He puts his arms around me in a way that seems… sympathetic.
Sympathy is the very last thing I want from him.
“I’m flattered,” he says. “But I thought we said this was a way to say goodbye.”
“We did say that,” I agree tightly.
He sighs. “I like you, Hope,” he says.
The words are so wan he may have said “you’re a nice gal, but I’m not that interested.” I was not expecting him to profess that he’s madly in love with me, but it would perhaps be nice to hear that he still has feelings for me stronger than “like.”
That he hasn’t stopped falling for me.
“The thing is,” he goes on, “I’m not in a place to be in a relationship. Yesterday reminded me that I’m still wobbly. I want to be solid in myself before I try to be solid for someone else.”
I know for the sake of my dignity I shouldn’t argue, but this line of reasoning doesn’t hold water.
“Are any of us ever one hundred percent solid?” I ask.

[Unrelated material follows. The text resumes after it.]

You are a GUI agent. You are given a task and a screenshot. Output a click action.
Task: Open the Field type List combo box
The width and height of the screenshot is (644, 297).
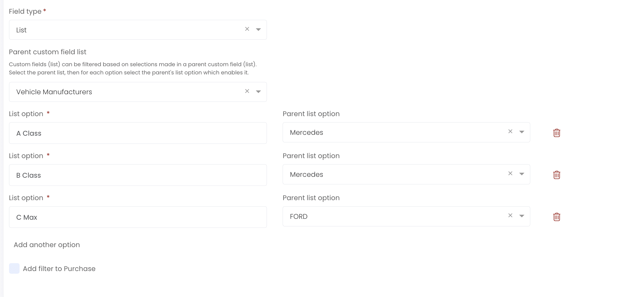(138, 30)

He sighs. “Maybe not. But I’d like to be closer. I don’t want to live in fear of myself.”
Not living in fear of myself is what I’m trying to do right now.
I want to take a risk—on him.
It’s crushing to know that he doesn’t feel the same way.
Then he says, “And maybe you need to take a break from relationships too.”
I’m startled by this assertion. “What?”
“Well, I was just thinking about what you were saying earlier—about wanting someone else’s more exciting life.”
I recoil from him, genuinely shocked. “I’m not trying to lay claim to yours, if that’s what you’re implying.”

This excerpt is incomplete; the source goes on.